» **ACTIVITY**
All records below must be retyped exactly.

» **INFORMATION PROVIDED**

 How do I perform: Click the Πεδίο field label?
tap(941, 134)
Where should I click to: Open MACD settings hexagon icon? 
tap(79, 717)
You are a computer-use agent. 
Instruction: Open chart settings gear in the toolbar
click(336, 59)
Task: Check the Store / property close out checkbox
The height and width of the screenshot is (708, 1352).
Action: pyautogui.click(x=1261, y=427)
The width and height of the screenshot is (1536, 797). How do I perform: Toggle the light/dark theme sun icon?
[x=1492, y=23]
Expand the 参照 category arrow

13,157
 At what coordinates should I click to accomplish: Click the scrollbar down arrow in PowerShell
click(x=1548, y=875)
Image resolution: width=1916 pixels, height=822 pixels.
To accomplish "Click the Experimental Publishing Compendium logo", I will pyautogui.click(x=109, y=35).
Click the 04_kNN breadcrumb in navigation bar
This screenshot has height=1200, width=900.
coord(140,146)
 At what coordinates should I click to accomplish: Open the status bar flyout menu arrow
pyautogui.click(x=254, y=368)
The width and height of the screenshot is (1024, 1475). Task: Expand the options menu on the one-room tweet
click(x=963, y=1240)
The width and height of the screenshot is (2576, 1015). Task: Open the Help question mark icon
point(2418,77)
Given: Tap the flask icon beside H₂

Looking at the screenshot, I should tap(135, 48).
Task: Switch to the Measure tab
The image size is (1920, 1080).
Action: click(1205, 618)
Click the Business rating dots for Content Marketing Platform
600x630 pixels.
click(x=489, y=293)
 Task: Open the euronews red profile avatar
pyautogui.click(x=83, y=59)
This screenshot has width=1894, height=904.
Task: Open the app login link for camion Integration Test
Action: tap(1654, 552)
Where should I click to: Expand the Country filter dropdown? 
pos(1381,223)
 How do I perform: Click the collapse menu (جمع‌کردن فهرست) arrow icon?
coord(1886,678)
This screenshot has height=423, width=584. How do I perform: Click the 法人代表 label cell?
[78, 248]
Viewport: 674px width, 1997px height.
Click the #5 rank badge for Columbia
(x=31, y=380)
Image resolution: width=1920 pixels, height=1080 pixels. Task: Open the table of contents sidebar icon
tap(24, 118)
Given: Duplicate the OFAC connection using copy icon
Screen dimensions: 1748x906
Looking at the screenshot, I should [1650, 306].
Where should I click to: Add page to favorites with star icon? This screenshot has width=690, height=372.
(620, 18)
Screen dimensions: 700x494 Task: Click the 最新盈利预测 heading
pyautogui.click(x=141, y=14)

» **EXERCISE SOLUTION**
 How do I perform: Click the Πεδίο field label?
tap(941, 134)
Where should I click to: Open MACD settings hexagon icon? 
tap(79, 717)
You are a computer-use agent. 
Instruction: Open chart settings gear in the toolbar
click(336, 59)
Task: Check the Store / property close out checkbox
The height and width of the screenshot is (708, 1352).
Action: pyautogui.click(x=1261, y=427)
The width and height of the screenshot is (1536, 797). How do I perform: Toggle the light/dark theme sun icon?
[x=1492, y=23]
Expand the 参照 category arrow

13,157
 At what coordinates should I click to accomplish: Click the scrollbar down arrow in PowerShell
click(x=1548, y=875)
Image resolution: width=1916 pixels, height=822 pixels.
To accomplish "Click the Experimental Publishing Compendium logo", I will pyautogui.click(x=109, y=35).
Click the 04_kNN breadcrumb in navigation bar
This screenshot has height=1200, width=900.
coord(140,146)
 At what coordinates should I click to accomplish: Open the status bar flyout menu arrow
pyautogui.click(x=254, y=368)
The width and height of the screenshot is (1024, 1475). Task: Expand the options menu on the one-room tweet
click(x=963, y=1240)
The width and height of the screenshot is (2576, 1015). Task: Open the Help question mark icon
point(2418,77)
Given: Tap the flask icon beside H₂

Looking at the screenshot, I should tap(135, 48).
Task: Switch to the Measure tab
The image size is (1920, 1080).
Action: click(1205, 618)
Click the Business rating dots for Content Marketing Platform
600x630 pixels.
click(x=489, y=293)
 Task: Open the euronews red profile avatar
pyautogui.click(x=83, y=59)
This screenshot has width=1894, height=904.
Task: Open the app login link for camion Integration Test
Action: tap(1654, 552)
Where should I click to: Expand the Country filter dropdown? 
pos(1381,223)
 How do I perform: Click the collapse menu (جمع‌کردن فهرست) arrow icon?
coord(1886,678)
This screenshot has height=423, width=584. How do I perform: Click the 法人代表 label cell?
[78, 248]
Viewport: 674px width, 1997px height.
Click the #5 rank badge for Columbia
(x=31, y=380)
Image resolution: width=1920 pixels, height=1080 pixels. Task: Open the table of contents sidebar icon
tap(24, 118)
Given: Duplicate the OFAC connection using copy icon
Screen dimensions: 1748x906
Looking at the screenshot, I should [1650, 306].
Where should I click to: Add page to favorites with star icon? This screenshot has width=690, height=372.
(620, 18)
Screen dimensions: 700x494 Task: Click the 最新盈利预测 heading
pyautogui.click(x=141, y=14)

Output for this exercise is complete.